Le rapport intitulé « Évaluation des changements climatiques dans la région de l'Inde - Rapport du Ministère des sciences de la terre, gouvernement de l'Inde » est le tout premier rapport sur les changements climatiques en Inde préparé par le Centre de recherche sur les changements climatiques (CCCR) de l'Institut indien de météorologie tropicale (IITM) de Pune.

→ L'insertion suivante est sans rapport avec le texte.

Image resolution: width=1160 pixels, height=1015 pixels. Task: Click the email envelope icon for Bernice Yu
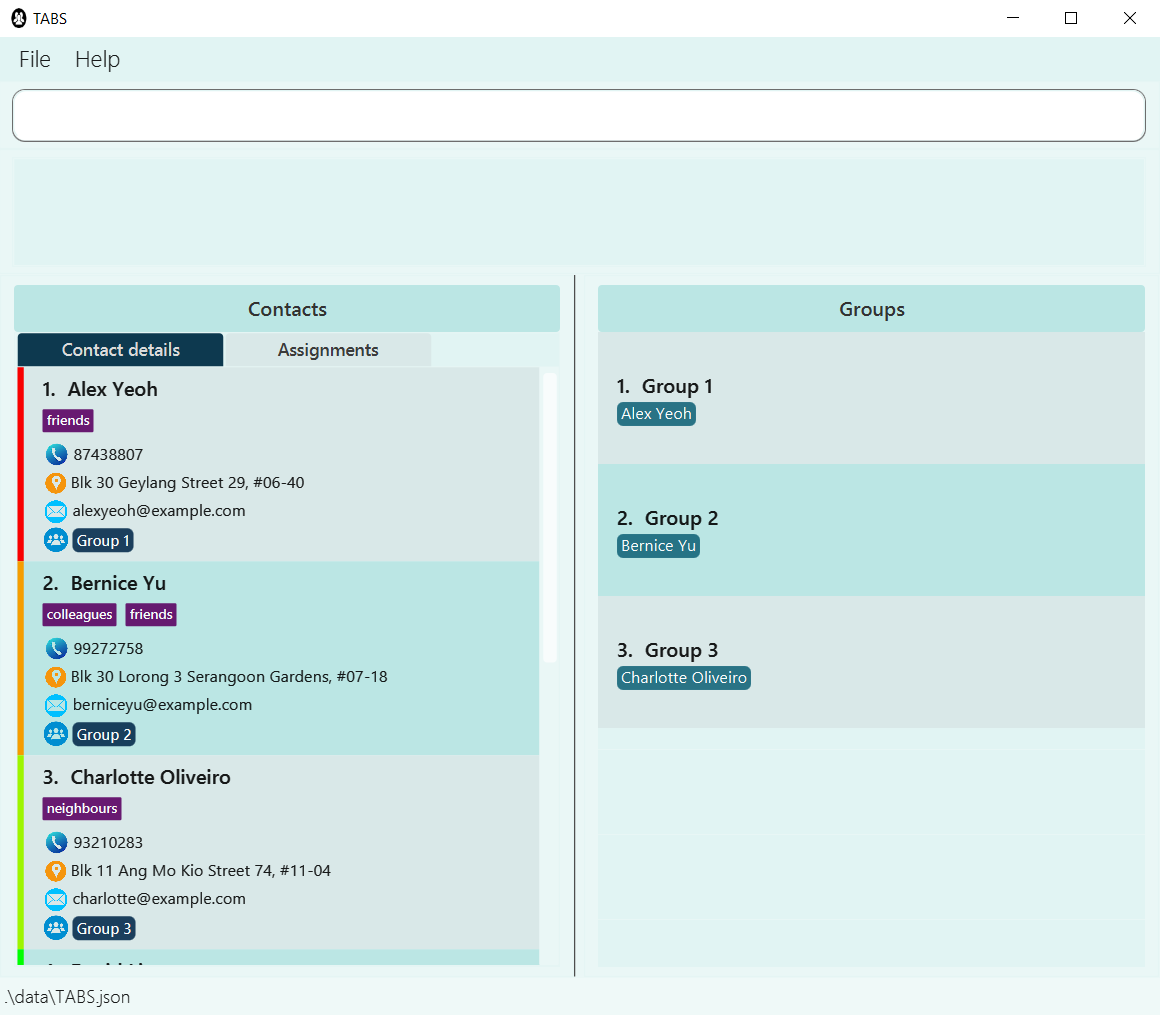click(56, 705)
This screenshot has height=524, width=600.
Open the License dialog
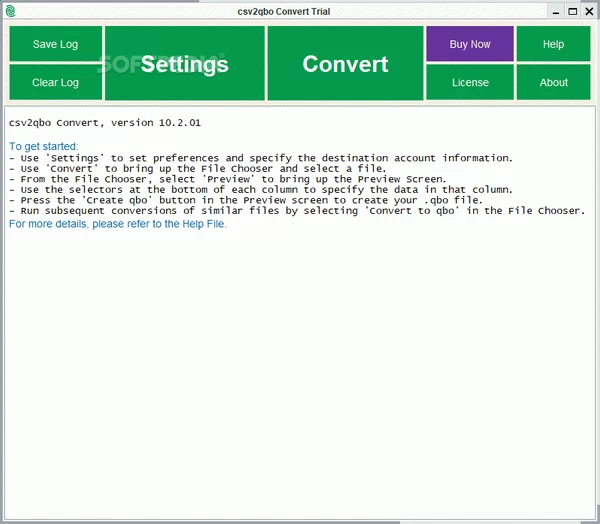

Notant que la température moyenne mondiale a augmenté d'environ 1°C depuis l'époque pré-industrielle, le rapport indique que l'ampleur et le rythme du réchauffement ne peuvent s'expliquer par les seules variations naturelles et doivent nécessairement tenir compte des changements dus aux activités humaines. Le rapport souligne également que le réchauffement depuis les années 1950 a déjà contribué à une augmentation significative des manifestations météorologiques extrêmes telles que les vagues de chaleur, les sècheresses et les cyclones, à des modifications des précipitations et des régimes de vent, y compris des changements dans les systèmes de mousson, au réchauffement et à l'acidification des océans, à la fonte de la glace de mer et des glaciers, à l'augmentation du niveau des mers et à des changements dans les écosystèmes marins et terrestres.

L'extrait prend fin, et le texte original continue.